Fashion

A new you, or just the old stereotypes?

By admin

January 03, 2014

Along with the New Year comes an announcement that Cosmopolitan Body, Cosmopolitan’s health and fitness spin-off magazine, has been researching what scares people about the gym.

You might think the scariest thing about the gym is the cost, or the time it takes, but apparently you’d be wrong. Cos Body has labelled the phenomenon of being self conscious in the gym “gymtimidation”. Its findings include the following.

•Women are more self-conscious than men With all the media pressure for women to look a certain way, up to the point where they pay huge sums of money to have bits cut off them or chemical substances inserted into them, it is hardly surprising that women feel intimidated.

•Men’s biggest fear is not knowing what they are doing Again, this plays up to that old stereotype: if a man can’t immediately master a piece of machinery, he is somehow inferior and not a true man.

Further findings are that men also worry about what other men will think about them and women worry about how men and other women will judge them. There doesn’t seem to be a finding for men worrying about how women will judge them. 

Both sexes are worried about the lack of privacy in the changing rooms.  Only 27% of men and 3% of women are completely comfortable walking around naked in the changing rooms: leaving a vast majority of gym users unhappy with the facilities, one assumes.
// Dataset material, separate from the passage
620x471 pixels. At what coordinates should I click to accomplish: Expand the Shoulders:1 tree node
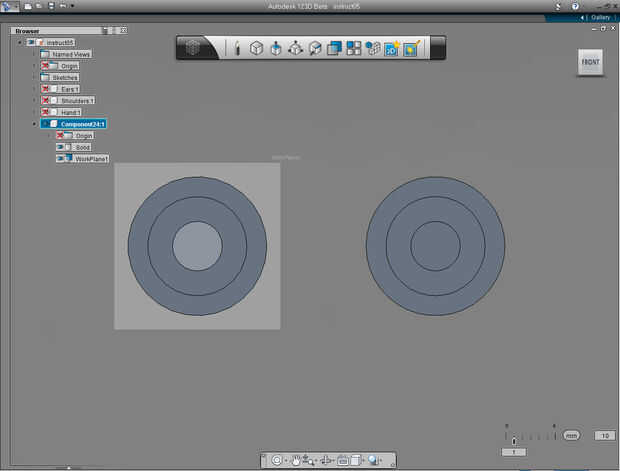[34, 101]
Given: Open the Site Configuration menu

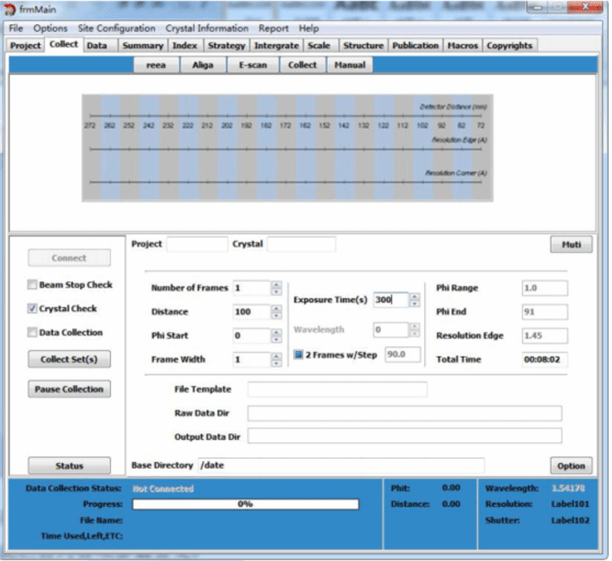Looking at the screenshot, I should coord(115,28).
The survey began by looking into use of the gym as a place to get fit and healthy, but here it is equating fitness with body image, like so much of the media. The next question asked respondents to vote for the “hottest celebrity bodies”.

Perhaps it is hard for gyms to get money off people by just promoting themselves as places where you can get fit. Perhaps it’s easier for them to pray on people’s insecurities about not measuring up to media images of what looks good, or acceptable, and get people to part with their dosh in the hope of looking a bit better physically.  Indeed, just over a third of women in the survey admitted that they were mainly using the gym to lose weight.
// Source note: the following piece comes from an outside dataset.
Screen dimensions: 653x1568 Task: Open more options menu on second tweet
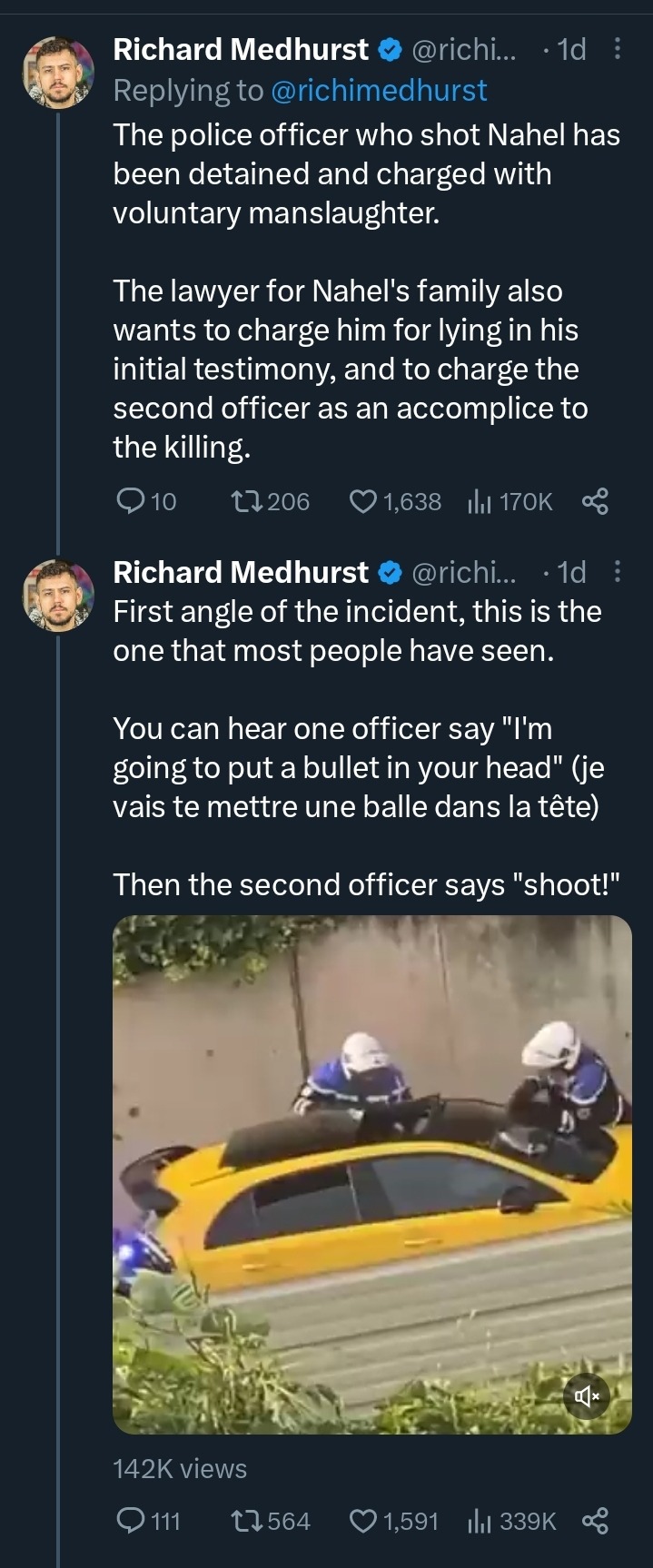coord(618,572)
“It’s frustrating that having made the effort to get to the gym women then beat themselves up once they get there. They need to apply the same mental toughness they use in everyday life and break free of their limiting self-belief,” said Louise Court, Editor-in-Chief of Cosmopolitan Body, in a welcome admission that women are under too much media pressure. She went on to stress the health benefits of the gym, saying, “Everyone has insecurities, but they shouldn’t stop anyone from what they want to achieve. Exercise is challenging, it’s all about putting your mind to it. By thinking positively and focusing on the end result, you can ultimately get to a place where you feel better about yourself and make 2014 your healthiest year yet.”
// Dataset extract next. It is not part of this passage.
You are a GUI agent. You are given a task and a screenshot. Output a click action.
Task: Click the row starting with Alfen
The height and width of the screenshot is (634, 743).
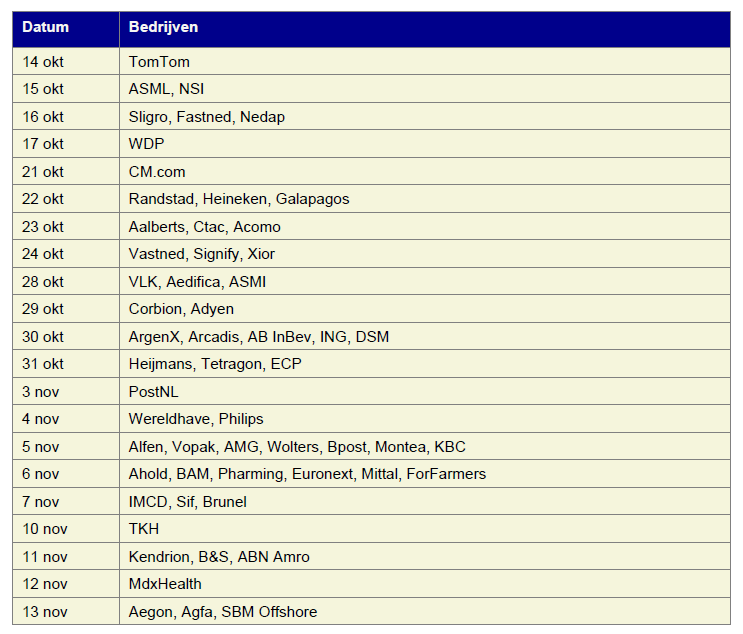[296, 447]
•The full results appear in the new issue of Cosmopolitan Body.

PS: Just to underline how other parts of the media are pushing body image as a way of selling products, “beauty brand” Cocoa Brown remarks that, “With January upon us, the inevitable post-Christmas dieting misery is back with vengeance.” Don’t worry, readers, help is at hand. You can buy Cocoa Brown’s one hour tan mousse and “tan yourself slim”. You couldn’t make it up.